EXERCISE GOAL:
Exactly the lines below, starting with the one containing "Instruction: Open 'How" and going on through the one containing "Given: Click the", must be reproduced, both ends included, and no pictures with them.

(Stored items)
###

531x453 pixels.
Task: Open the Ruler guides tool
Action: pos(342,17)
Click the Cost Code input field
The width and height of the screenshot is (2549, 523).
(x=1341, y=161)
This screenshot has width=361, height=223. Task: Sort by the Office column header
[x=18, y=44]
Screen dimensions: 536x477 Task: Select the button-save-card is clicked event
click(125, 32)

###

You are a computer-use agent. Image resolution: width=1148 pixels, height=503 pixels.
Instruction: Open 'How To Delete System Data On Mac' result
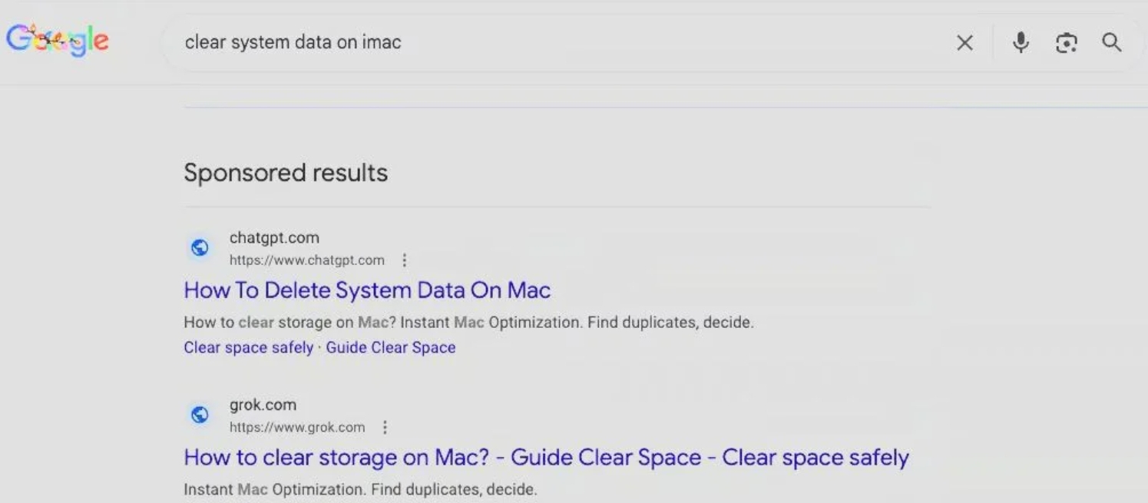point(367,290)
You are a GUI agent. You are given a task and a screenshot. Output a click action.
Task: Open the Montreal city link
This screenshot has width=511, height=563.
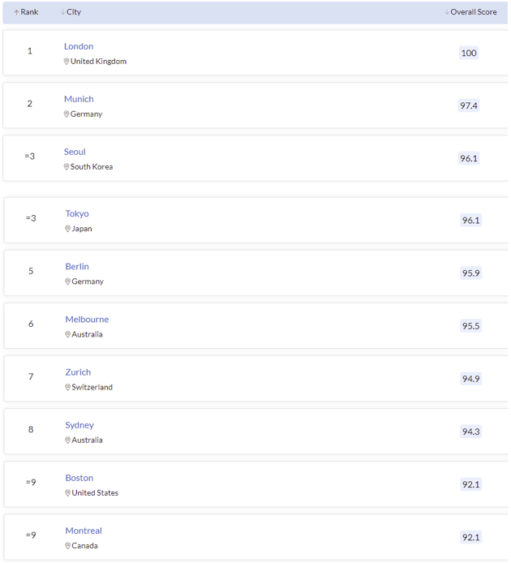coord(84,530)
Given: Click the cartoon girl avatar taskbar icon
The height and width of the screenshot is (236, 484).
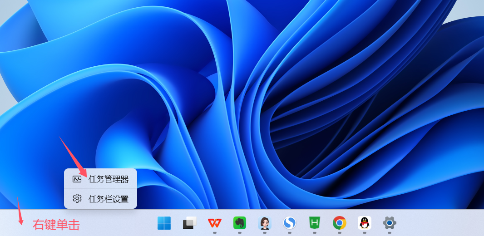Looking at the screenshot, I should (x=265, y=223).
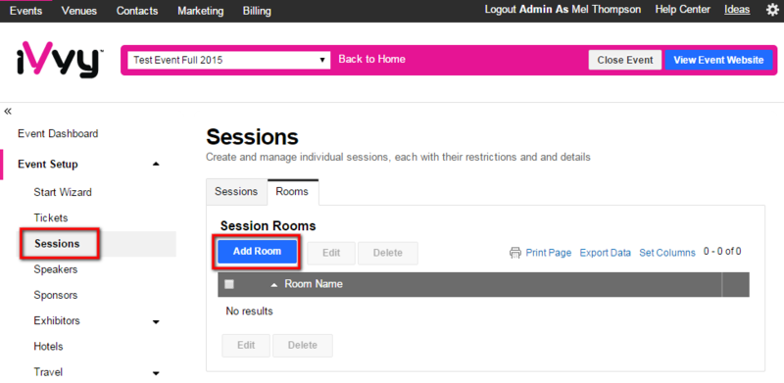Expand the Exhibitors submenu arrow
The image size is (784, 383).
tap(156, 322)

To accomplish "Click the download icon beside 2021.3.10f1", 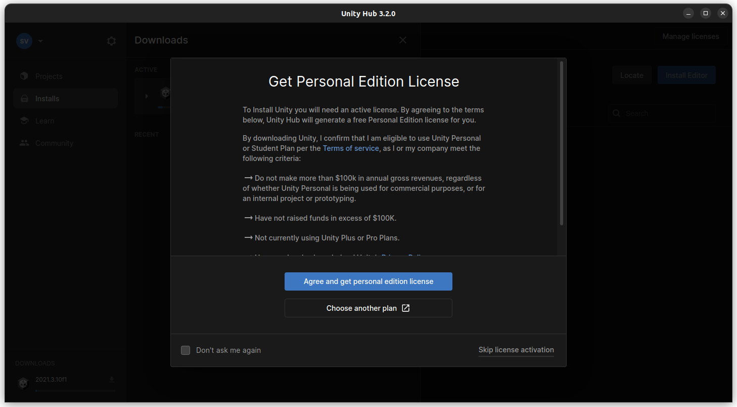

###

FINAL ANSWER:
Instruction: Open 'How To Delete System Data On Mac' result
point(367,290)
You are a GUI agent. You are given a task and a screenshot. Output a click action.
Task: Open the Montreal city link
This screenshot has width=511, height=563.
coord(84,530)
Given: Click the cartoon girl avatar taskbar icon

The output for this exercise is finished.